## EXERCISE
Each entry below should be printed exactly as given.

- - -

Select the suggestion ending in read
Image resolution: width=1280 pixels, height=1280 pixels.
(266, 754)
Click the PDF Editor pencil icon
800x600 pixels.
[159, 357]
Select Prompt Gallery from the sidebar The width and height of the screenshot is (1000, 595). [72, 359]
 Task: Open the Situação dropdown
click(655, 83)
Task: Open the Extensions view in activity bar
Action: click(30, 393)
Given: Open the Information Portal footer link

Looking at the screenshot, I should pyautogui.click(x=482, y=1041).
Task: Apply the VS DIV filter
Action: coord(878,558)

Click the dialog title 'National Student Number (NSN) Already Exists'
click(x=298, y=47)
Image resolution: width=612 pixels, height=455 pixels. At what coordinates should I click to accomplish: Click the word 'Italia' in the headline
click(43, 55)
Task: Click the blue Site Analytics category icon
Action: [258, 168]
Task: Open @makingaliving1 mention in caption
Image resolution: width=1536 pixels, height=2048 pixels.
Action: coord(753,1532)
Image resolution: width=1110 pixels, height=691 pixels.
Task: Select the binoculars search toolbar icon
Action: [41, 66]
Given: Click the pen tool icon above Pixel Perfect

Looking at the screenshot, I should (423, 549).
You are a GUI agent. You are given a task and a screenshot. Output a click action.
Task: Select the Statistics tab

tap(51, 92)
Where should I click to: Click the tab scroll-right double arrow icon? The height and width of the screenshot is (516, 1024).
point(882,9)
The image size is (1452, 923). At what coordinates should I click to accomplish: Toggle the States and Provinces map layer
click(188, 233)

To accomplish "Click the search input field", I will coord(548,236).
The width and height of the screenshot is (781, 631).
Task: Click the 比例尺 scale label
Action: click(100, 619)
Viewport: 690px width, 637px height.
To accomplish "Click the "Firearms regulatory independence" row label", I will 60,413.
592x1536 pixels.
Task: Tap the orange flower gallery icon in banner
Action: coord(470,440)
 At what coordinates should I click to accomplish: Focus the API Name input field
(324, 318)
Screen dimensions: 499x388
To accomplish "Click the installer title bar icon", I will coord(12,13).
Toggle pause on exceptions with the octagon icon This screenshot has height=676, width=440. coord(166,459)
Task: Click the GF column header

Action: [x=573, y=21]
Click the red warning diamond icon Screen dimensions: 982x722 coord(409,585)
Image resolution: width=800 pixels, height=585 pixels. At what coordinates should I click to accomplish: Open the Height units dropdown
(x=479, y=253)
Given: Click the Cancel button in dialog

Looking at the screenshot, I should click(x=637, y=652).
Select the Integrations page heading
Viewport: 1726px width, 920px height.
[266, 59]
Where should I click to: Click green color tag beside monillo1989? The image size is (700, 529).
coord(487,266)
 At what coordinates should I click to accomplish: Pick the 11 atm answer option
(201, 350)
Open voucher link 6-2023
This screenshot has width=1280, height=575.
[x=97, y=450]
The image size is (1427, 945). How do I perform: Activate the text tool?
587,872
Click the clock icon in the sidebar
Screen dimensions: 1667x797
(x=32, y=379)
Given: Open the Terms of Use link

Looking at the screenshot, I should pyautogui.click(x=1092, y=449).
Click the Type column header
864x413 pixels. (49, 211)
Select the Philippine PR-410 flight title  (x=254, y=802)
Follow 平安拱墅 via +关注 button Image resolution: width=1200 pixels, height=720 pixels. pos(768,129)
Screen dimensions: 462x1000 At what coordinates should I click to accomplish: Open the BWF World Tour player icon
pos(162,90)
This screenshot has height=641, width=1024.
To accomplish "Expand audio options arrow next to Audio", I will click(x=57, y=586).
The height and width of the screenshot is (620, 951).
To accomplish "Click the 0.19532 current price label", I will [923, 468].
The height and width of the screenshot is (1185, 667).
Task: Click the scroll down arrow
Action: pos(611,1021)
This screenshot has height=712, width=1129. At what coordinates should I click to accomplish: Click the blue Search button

- - -

## TASK RESULT
Select the suggestion ending in read
Image resolution: width=1280 pixels, height=1280 pixels.
(266, 754)
Click the PDF Editor pencil icon
800x600 pixels.
[159, 357]
Select Prompt Gallery from the sidebar The width and height of the screenshot is (1000, 595). [72, 359]
 Task: Open the Situação dropdown
click(655, 83)
Task: Open the Extensions view in activity bar
Action: click(30, 393)
Given: Open the Information Portal footer link

Looking at the screenshot, I should pyautogui.click(x=482, y=1041).
Task: Apply the VS DIV filter
Action: coord(878,558)

Click the dialog title 'National Student Number (NSN) Already Exists'
click(x=298, y=47)
Image resolution: width=612 pixels, height=455 pixels. At what coordinates should I click to accomplish: Click the word 'Italia' in the headline
click(43, 55)
Task: Click the blue Site Analytics category icon
Action: [258, 168]
Task: Open @makingaliving1 mention in caption
Image resolution: width=1536 pixels, height=2048 pixels.
Action: coord(753,1532)
Image resolution: width=1110 pixels, height=691 pixels.
Task: Select the binoculars search toolbar icon
Action: [41, 66]
Given: Click the pen tool icon above Pixel Perfect

Looking at the screenshot, I should (423, 549).
You are a GUI agent. You are given a task and a screenshot. Output a click action.
Task: Select the Statistics tab

tap(51, 92)
Where should I click to: Click the tab scroll-right double arrow icon? The height and width of the screenshot is (516, 1024).
point(882,9)
The image size is (1452, 923). At what coordinates should I click to accomplish: Toggle the States and Provinces map layer
click(188, 233)

To accomplish "Click the search input field", I will coord(548,236).
The width and height of the screenshot is (781, 631).
Task: Click the 比例尺 scale label
Action: click(100, 619)
Viewport: 690px width, 637px height.
To accomplish "Click the "Firearms regulatory independence" row label", I will 60,413.
592x1536 pixels.
Task: Tap the orange flower gallery icon in banner
Action: coord(470,440)
 At what coordinates should I click to accomplish: Focus the API Name input field
(324, 318)
Screen dimensions: 499x388
To accomplish "Click the installer title bar icon", I will coord(12,13).
Toggle pause on exceptions with the octagon icon This screenshot has height=676, width=440. coord(166,459)
Task: Click the GF column header

Action: [x=573, y=21]
Click the red warning diamond icon Screen dimensions: 982x722 coord(409,585)
Image resolution: width=800 pixels, height=585 pixels. At what coordinates should I click to accomplish: Open the Height units dropdown
(x=479, y=253)
Given: Click the Cancel button in dialog

Looking at the screenshot, I should click(x=637, y=652).
Select the Integrations page heading
Viewport: 1726px width, 920px height.
[266, 59]
Where should I click to: Click green color tag beside monillo1989? The image size is (700, 529).
coord(487,266)
 At what coordinates should I click to accomplish: Pick the 11 atm answer option
(201, 350)
Open voucher link 6-2023
This screenshot has width=1280, height=575.
[x=97, y=450]
The image size is (1427, 945). How do I perform: Activate the text tool?
587,872
Click the clock icon in the sidebar
Screen dimensions: 1667x797
(x=32, y=379)
Given: Open the Terms of Use link

Looking at the screenshot, I should pyautogui.click(x=1092, y=449).
Click the Type column header
864x413 pixels. (49, 211)
Select the Philippine PR-410 flight title  (x=254, y=802)
Follow 平安拱墅 via +关注 button Image resolution: width=1200 pixels, height=720 pixels. pos(768,129)
Screen dimensions: 462x1000 At what coordinates should I click to accomplish: Open the BWF World Tour player icon
pos(162,90)
This screenshot has height=641, width=1024.
To accomplish "Expand audio options arrow next to Audio", I will click(x=57, y=586).
The height and width of the screenshot is (620, 951).
To accomplish "Click the 0.19532 current price label", I will [923, 468].
The height and width of the screenshot is (1185, 667).
Task: Click the scroll down arrow
Action: pos(611,1021)
This screenshot has height=712, width=1129. At what coordinates should I click to accomplish: Click the blue Search button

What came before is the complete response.